O projeto promete provocar intensos debates tanto entre os parlamentares quanto na sociedade civil, já que o tema da legítima defesa toca em questões fundamentais sobre segurança pública e os limites da atuação do cidadão na proteção de sua propriedade.
Próximos passos
Caso o projeto avance, o Brasil poderá ver uma mudança significativa no tratamento dos crimes de invasão de domicílio.
A possibilidade de uso de força letal contra invasores terá um impacto direto no comportamento de proprietários e criminosos, além de poder influenciar a maneira como a sociedade enxerga a violência e a segurança pública.
Os debates legislativos que ocorrerão nos próximos meses serão cruciais para definir os rumos dessa proposta.
Os advogados criminalistas terão um papel importante ao questionar a proporcionalidade e a razoabilidade dessas medidas, especialmente diante da complexidade dos casos de legítima defesa que surgirão com a nova legislação.
Considerações finais
O PL 748/2024 levanta uma discussão necessária sobre os direitos dos cidadãos à legítima defesa, mas também requer cautela para evitar excessos e garantir que a legislação não se torne um estímulo à violência.
Advogados criminalistas devem se manter atentos às mudanças propostas, dado o impacto direto que elas terão sobre a defesa de acusados e as interpretações de legítima defesa nos tribunais.

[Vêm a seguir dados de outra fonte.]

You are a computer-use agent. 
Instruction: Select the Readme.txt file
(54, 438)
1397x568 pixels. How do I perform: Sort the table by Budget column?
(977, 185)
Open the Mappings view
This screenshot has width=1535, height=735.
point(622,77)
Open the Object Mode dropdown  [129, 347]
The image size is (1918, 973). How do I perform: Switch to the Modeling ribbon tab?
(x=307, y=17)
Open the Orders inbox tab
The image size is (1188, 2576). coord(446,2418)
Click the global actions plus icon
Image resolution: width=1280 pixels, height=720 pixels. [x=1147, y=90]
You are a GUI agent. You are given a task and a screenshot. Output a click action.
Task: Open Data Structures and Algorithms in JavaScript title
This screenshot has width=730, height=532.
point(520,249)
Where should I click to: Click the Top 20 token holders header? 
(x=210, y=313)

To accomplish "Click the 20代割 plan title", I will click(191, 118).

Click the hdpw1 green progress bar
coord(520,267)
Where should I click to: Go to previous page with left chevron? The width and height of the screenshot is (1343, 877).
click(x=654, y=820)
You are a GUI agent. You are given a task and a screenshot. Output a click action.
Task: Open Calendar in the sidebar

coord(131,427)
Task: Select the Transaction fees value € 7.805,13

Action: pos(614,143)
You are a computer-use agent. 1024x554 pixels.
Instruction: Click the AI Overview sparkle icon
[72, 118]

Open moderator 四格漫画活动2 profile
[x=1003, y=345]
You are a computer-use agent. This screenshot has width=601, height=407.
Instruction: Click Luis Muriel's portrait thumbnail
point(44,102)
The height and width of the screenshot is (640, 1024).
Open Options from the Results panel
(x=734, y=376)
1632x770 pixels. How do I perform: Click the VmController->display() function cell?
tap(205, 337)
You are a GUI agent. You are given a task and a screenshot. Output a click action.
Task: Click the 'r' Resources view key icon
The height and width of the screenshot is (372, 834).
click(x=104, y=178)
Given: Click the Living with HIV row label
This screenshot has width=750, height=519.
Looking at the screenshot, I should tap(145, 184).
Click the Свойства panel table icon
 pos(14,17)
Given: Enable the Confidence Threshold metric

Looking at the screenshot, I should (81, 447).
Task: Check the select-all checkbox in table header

A participação ativa da sociedade e dos profissionais do direito será essencial para garantir que a lei, se aprovada, seja aplicada de forma justa e equilibrada, respeitando os direitos fundamentais e garantindo a segurança coletiva.
Esse artigo permite que advogados reflitam sobre a abrangência do PL 748/2024, preparando-se para os desafios jurídicos que poderão surgir com a implementação de tais mudanças na legislação.